VOS TÂCHES:
**A)** Dans l'extrait sur le vigneron, remplacez « mûriers sauvages » par « framboisiers » et recopiez le passage depuis « Autour de ses » jusqu'à « emplacement par coeur. » inclus.
**B)** D'après l'extrait sur le vigneron, sur quelles deux variétés de vignes M. Barthomeuf concentre-t-il aujourd'hui sa production ?
**C)** Rédigez la suite de l'extrait sur le vigneron après sa dernière phrase.

EXTRAIT PRÉSENTÉ:
────

Autour de ses cinq hectares de culture, des mûriers sauvages côtoient des pruniers jaunes et des noisetiers. Si les arbres semblent plantés au hasard, M. Barthomeuf connaît leur emplacement par coeur.

Les vignes, quant à elles, sont cultivées en échalas. Cette vieille technique consiste à les séparer les unes des autres et à les soutenir à l'aide d'un tuteur. Le vigneron juge cette méthode optimale. Elle lui permet aussi de protéger les vignes du froid en hiver en posant un géotextile autour de chaque plant.

Vin de grenier

M. Barthomeuf se décrit comme un «patenteux». Il a tenté de cultiver plusieurs variétés de vignes au cours des 30 dernières années. Il concentre aujourd'hui sa production sur deux d'entre elles, le vidal et le geisenheim. C'est avec ces deux hybrides qu'il produit ses vins sucrés.

«J'ai toujours aimé les vins liquoreux, raconte le vigneron. Je ne pouvais pas faire comme à Sauternes, parce qu'au Québec, le gel arrive bien avant le champignon botrytis. J'ai alors pensé au vin de paille.»

Le vin de paille est l'un des produits phares du Jura, en France. Pour produire ce blanc sucré, le vigneron laisse sécher les raisins après la vendange dans un endroit sec. Ce procédé permet de concentrer le sucre des fruits.

────

DONNÉES FOURNIES:
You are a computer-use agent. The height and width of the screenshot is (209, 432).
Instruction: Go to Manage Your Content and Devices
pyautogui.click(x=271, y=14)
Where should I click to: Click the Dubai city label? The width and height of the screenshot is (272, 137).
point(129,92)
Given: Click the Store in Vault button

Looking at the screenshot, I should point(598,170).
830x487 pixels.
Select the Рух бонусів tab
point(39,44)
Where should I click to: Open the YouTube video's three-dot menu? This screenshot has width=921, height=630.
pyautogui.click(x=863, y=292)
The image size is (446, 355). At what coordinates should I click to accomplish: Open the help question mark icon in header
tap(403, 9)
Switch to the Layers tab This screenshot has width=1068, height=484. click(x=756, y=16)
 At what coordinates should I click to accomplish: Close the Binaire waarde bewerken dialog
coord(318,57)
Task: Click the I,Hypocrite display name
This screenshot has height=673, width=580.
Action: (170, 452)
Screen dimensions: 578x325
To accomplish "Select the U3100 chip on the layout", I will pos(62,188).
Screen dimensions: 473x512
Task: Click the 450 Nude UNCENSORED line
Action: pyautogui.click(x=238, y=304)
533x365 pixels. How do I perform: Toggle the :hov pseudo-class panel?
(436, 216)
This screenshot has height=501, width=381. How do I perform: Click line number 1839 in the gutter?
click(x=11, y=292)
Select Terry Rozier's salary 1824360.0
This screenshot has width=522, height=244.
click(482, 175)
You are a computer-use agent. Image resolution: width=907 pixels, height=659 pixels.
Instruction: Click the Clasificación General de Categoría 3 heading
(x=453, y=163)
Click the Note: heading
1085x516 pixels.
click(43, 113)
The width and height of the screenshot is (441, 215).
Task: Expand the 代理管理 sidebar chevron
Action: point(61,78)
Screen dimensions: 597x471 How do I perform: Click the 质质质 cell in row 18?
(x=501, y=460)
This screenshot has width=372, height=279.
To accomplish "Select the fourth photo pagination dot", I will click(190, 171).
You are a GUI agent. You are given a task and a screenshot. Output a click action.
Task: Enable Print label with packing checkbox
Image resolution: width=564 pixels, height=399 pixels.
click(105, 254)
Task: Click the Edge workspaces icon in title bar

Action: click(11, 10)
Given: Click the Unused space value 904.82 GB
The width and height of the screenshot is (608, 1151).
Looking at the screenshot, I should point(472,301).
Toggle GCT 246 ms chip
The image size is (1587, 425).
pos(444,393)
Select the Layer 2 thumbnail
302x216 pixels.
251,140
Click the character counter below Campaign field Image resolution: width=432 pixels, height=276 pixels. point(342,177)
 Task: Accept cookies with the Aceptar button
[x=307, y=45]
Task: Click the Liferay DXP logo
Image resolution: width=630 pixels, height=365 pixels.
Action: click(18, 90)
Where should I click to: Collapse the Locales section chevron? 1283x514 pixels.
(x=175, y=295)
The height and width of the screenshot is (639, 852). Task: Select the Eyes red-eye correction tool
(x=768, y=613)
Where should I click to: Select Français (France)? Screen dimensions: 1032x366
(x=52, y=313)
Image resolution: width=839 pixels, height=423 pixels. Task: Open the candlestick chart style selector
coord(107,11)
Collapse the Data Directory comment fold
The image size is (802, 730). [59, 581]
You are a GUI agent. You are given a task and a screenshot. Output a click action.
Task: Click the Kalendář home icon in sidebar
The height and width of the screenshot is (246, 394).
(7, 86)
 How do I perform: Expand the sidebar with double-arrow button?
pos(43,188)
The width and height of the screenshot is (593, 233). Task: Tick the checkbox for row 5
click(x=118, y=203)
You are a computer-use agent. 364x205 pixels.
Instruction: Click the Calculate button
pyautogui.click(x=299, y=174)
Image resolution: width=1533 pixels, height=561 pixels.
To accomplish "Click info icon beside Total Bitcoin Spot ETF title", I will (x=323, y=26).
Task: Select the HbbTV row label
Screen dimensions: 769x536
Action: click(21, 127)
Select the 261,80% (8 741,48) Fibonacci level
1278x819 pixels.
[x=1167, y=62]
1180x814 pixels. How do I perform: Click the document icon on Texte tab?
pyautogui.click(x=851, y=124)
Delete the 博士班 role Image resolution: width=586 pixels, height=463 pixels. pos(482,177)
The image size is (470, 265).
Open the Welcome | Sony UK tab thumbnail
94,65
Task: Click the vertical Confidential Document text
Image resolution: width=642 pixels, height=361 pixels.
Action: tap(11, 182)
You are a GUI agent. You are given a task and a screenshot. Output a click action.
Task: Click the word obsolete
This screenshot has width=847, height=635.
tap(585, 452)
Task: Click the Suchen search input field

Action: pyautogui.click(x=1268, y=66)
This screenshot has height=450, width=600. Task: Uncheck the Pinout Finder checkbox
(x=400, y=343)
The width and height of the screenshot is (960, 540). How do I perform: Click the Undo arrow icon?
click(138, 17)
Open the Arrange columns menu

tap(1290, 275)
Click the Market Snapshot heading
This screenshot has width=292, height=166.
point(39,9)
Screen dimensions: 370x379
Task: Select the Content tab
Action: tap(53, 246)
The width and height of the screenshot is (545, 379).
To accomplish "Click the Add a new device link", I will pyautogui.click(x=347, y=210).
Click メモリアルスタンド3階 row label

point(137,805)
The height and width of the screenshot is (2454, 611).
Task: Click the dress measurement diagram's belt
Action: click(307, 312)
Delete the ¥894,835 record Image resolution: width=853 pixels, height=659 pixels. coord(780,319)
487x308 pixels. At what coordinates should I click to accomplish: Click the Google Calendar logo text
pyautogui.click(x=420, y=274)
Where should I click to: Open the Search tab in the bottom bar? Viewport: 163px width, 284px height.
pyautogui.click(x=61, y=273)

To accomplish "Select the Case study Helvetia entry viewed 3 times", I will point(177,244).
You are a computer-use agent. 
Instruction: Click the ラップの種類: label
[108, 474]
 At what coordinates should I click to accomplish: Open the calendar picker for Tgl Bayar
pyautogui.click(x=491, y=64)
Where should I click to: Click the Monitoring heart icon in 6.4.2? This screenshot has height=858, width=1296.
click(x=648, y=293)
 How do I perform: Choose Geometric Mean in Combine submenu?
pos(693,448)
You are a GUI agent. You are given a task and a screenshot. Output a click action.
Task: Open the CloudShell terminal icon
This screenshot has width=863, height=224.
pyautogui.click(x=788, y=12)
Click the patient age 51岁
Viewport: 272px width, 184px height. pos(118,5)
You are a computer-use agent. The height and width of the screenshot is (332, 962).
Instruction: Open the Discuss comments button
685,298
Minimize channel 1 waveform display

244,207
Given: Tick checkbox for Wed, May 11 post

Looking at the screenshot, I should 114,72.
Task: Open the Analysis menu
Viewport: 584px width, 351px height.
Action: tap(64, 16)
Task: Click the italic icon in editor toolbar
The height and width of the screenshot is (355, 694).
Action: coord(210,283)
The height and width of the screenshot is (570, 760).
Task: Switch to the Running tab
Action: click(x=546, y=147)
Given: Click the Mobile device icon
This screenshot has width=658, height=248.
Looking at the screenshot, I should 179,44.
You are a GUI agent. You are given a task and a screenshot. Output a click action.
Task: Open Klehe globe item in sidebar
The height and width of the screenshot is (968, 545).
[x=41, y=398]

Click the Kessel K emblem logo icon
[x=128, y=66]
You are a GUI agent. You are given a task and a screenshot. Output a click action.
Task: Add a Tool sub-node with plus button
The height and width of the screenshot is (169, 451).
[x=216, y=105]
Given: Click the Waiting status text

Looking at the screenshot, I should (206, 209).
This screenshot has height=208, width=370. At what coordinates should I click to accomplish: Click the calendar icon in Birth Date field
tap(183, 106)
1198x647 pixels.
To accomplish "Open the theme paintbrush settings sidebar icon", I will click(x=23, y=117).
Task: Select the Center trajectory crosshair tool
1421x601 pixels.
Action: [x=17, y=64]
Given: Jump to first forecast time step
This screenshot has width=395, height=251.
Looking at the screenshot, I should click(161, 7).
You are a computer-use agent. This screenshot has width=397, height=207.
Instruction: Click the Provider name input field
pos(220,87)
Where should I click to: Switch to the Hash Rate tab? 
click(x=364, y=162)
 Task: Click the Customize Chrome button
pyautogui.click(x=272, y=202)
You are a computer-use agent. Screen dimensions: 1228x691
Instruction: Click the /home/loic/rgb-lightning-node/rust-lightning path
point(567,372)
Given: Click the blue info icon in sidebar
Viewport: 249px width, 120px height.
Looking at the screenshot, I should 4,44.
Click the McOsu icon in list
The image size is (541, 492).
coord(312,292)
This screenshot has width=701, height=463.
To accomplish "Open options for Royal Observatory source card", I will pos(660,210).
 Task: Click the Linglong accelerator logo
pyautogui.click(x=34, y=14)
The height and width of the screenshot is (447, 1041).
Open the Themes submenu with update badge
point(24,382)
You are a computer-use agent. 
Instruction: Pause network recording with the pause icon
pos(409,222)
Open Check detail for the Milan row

────

LISTE DES RÉPONSES:
**A)**
Autour de ses cinq hectares de culture, des framboisiers côtoient des pruniers jaunes et des noisetiers. Si les arbres semblent plantés au hasard, M. Barthomeuf connaît leur emplacement par coeur.

**B)** Le vidal et le geisenheim.

**C)**
Après cinq mois dans son grenier, les raisins sont pressés. Puis, le sirupeux liquide fermente pendant plus d'un an. Le vin est embouteillé au mois de mars de l'année suivante. Il contient alors plus de 200 g de sucre par litre.

La paille... rouge

Un nouveau vin de paille fermente dans les cuves du Clos Saragnat. Sa particularité? Il est rouge. M. Barthomeuf a utilisé un autre cépage, la vedette des vins du Beaujolais, le gamay.

«J'ai toujours cultivé du gamay, raconte-t-il. C'est un cépage méconnu ou maltraité. Il a tendance à pourrir à l'approche de la maturité. À ma grande surprise, en bio, il semble plus résistant aux maladies.»

Son vin de paille rouge sera en vente au printemps. Le vigneron a vérifié ses cuves au cours des derniers jours et il est très encouragé. «Il sent intensément le fruit rouge, j'espère que ce bouquet restera», ajoute-t-il.

Du raisin, c'est tout

Tous les livres spécialisés s'entendent pour dire que les vins sucrés contiennent davantage de sulfites. Ces stabilisants empêchent le liquide de fermenter de nouveau une fois en bouteille. M. Barthomeuf n'est pas d'accord avec cette théorie. Pour le prouver, il n'ajoute aucun sulfite dans ses vins vendus au Québec.

«Je donne à mon vin toutes les chances possibles de repartir en fermentation dans mes cuves, dit-il. Quand il ne bouge plus, j'embouteille. Je n'ai jamais eu de retour parce que le vin était reparti en fermentation. C'est possible de le faire, parce que je n'utilise aucun produit chimique dans le chai ni dans le champ.»

Bien que le vignoble ait obtenu sa certification d'agriculture biologique il y a seulement deux ans, M. Barthomeuf n'applique aucun pesticide dans son vignoble depuis ses débuts à Frelighsburg, en 2003. Ce choix implique un défi supplémentaire: celui de ne pas toujours contrôler la production si les conditions météorologiques ne sont pas optimales.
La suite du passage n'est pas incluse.